*Written exercise*
Write out the material from the line containing "Screen dimensions: 1042x682" up to and including the line containing "The height and width of the screenshot is (547, 973).", reproducing each line without any change.

*Given data*
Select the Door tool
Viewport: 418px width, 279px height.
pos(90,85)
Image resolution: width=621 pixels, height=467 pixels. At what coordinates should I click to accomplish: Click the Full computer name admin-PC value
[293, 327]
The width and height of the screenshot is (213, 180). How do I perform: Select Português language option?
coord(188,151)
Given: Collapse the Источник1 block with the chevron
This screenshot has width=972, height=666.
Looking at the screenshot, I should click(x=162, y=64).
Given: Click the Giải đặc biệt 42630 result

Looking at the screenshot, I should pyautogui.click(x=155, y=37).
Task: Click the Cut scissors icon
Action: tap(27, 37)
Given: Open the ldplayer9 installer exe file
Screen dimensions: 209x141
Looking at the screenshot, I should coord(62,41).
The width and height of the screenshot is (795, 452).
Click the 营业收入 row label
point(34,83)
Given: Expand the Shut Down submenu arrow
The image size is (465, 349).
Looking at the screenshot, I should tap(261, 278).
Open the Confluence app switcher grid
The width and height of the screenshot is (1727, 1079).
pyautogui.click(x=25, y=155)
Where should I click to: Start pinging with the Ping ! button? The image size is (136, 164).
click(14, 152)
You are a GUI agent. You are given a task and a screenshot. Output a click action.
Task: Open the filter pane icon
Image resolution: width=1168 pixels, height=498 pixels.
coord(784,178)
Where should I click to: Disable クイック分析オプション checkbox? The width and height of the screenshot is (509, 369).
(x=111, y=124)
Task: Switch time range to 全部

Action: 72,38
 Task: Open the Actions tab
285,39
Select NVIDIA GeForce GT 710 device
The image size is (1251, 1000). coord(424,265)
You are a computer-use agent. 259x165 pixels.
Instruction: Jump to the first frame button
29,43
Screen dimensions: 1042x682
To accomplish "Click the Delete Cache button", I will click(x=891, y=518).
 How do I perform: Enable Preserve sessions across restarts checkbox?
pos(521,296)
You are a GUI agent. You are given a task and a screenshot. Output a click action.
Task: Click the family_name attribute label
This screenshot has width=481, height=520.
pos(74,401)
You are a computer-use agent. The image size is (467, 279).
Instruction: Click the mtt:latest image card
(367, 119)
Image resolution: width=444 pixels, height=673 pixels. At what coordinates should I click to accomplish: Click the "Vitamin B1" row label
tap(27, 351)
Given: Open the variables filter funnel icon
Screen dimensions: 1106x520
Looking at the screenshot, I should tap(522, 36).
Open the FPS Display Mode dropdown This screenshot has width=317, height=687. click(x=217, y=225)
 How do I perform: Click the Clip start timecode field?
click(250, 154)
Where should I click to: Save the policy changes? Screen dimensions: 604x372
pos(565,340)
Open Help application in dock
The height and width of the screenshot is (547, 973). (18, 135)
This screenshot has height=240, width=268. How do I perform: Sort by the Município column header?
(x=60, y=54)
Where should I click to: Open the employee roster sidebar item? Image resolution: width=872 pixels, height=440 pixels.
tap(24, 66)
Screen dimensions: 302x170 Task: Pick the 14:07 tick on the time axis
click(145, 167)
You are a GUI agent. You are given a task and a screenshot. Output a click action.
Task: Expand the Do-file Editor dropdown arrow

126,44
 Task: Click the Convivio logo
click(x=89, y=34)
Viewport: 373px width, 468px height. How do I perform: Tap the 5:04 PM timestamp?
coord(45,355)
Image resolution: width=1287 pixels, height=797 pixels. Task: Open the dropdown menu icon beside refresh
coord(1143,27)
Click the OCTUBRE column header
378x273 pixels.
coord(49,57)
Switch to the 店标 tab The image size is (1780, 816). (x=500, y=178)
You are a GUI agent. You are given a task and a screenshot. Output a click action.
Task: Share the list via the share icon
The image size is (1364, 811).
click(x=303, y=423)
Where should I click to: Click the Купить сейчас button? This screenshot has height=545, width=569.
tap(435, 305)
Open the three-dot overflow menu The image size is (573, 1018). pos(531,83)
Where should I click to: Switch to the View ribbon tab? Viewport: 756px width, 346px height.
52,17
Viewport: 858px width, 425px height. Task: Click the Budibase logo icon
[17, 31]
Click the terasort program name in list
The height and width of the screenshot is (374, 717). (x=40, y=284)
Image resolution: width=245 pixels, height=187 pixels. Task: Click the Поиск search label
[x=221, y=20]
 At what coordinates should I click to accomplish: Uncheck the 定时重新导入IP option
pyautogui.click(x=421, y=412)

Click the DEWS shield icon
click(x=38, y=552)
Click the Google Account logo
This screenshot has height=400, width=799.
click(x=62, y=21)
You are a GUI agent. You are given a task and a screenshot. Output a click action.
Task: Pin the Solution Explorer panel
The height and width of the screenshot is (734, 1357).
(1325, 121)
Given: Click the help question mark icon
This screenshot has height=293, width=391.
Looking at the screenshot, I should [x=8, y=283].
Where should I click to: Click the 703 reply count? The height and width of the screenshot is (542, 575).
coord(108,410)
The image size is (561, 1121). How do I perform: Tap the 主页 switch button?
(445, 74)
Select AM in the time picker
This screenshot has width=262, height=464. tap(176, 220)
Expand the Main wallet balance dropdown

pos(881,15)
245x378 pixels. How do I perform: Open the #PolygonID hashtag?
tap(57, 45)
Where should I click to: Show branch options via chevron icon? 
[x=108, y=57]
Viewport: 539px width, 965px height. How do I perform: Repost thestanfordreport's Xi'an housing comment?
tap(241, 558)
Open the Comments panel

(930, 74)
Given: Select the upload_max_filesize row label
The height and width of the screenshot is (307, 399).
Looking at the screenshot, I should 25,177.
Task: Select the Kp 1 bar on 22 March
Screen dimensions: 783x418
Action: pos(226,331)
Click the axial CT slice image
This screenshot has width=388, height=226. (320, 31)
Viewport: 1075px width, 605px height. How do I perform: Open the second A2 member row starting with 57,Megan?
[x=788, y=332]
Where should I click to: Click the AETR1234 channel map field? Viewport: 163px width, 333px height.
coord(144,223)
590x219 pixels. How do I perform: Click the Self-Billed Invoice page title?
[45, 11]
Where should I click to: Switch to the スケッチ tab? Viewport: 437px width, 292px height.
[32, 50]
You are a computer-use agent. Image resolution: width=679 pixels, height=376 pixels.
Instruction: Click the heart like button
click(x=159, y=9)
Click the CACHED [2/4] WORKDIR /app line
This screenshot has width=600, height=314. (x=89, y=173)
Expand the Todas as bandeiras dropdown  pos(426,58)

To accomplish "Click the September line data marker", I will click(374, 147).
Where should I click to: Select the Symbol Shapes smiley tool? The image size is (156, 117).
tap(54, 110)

*Completed task*
Screen dimensions: 1042x682
To accomplish "Click the Delete Cache button", I will click(x=891, y=518).
 How do I perform: Enable Preserve sessions across restarts checkbox?
pos(521,296)
You are a GUI agent. You are given a task and a screenshot. Output a click action.
Task: Click the family_name attribute label
This screenshot has width=481, height=520.
pos(74,401)
You are a computer-use agent. The image size is (467, 279).
Instruction: Click the mtt:latest image card
(367, 119)
Image resolution: width=444 pixels, height=673 pixels. At what coordinates should I click to accomplish: Click the "Vitamin B1" row label
tap(27, 351)
Given: Open the variables filter funnel icon
Screen dimensions: 1106x520
Looking at the screenshot, I should tap(522, 36).
Open the FPS Display Mode dropdown This screenshot has width=317, height=687. click(x=217, y=225)
 How do I perform: Click the Clip start timecode field?
click(250, 154)
Where should I click to: Save the policy changes? Screen dimensions: 604x372
pos(565,340)
Open Help application in dock
The height and width of the screenshot is (547, 973). (18, 135)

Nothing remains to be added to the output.